Set down again exactly the lines of the listing below that fall between the line holding "Task: Disable the" and the line holding "Image resolution: width=1486", inclusive.

»»

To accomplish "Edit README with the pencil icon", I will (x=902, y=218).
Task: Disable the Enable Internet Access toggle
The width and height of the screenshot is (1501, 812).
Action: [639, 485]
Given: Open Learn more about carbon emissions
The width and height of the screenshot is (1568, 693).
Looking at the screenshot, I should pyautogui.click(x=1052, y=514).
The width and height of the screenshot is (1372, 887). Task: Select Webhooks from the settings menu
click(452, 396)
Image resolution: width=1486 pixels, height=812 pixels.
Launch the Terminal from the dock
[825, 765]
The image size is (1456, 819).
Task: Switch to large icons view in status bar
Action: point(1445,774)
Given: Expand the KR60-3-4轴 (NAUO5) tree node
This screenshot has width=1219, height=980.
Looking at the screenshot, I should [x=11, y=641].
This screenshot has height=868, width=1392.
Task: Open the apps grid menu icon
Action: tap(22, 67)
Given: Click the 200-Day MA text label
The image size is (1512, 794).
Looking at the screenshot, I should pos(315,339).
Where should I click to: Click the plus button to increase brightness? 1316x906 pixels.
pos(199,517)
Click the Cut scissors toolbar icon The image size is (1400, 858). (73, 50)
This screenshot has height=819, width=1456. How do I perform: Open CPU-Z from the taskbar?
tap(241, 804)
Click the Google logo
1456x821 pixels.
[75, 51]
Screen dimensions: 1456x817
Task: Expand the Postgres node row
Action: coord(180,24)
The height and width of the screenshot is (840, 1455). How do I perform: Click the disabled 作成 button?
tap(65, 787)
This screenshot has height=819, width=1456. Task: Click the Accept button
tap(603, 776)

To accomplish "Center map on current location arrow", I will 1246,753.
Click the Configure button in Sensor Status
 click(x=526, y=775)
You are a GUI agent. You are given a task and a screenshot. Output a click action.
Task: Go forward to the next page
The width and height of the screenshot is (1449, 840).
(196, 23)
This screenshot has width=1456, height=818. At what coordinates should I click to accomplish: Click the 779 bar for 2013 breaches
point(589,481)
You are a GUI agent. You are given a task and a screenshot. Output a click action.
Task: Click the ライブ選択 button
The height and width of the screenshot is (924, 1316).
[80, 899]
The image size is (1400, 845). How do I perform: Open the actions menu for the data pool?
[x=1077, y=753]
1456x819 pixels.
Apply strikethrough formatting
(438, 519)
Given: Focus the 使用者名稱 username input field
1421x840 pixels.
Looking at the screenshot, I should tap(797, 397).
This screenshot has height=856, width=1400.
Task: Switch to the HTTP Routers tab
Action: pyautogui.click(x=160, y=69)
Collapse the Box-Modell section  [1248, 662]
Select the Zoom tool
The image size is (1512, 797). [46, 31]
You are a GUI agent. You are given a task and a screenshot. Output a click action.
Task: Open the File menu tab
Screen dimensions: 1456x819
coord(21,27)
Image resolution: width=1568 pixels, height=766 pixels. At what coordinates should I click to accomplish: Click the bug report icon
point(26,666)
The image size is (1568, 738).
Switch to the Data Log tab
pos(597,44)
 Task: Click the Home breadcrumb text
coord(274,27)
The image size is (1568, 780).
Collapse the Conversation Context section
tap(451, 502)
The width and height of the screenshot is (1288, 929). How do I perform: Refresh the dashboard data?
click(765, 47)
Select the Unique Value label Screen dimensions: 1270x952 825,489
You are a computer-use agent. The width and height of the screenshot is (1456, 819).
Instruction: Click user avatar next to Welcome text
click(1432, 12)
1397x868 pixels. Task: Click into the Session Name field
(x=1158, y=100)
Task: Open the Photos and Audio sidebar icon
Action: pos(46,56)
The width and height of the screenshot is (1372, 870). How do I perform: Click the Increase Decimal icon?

««

Output of the exercise
Task: Disable the Enable Internet Access toggle
The width and height of the screenshot is (1501, 812).
Action: [639, 485]
Given: Open Learn more about carbon emissions
The width and height of the screenshot is (1568, 693).
Looking at the screenshot, I should pyautogui.click(x=1052, y=514).
The width and height of the screenshot is (1372, 887). Task: Select Webhooks from the settings menu
click(452, 396)
Image resolution: width=1486 pixels, height=812 pixels.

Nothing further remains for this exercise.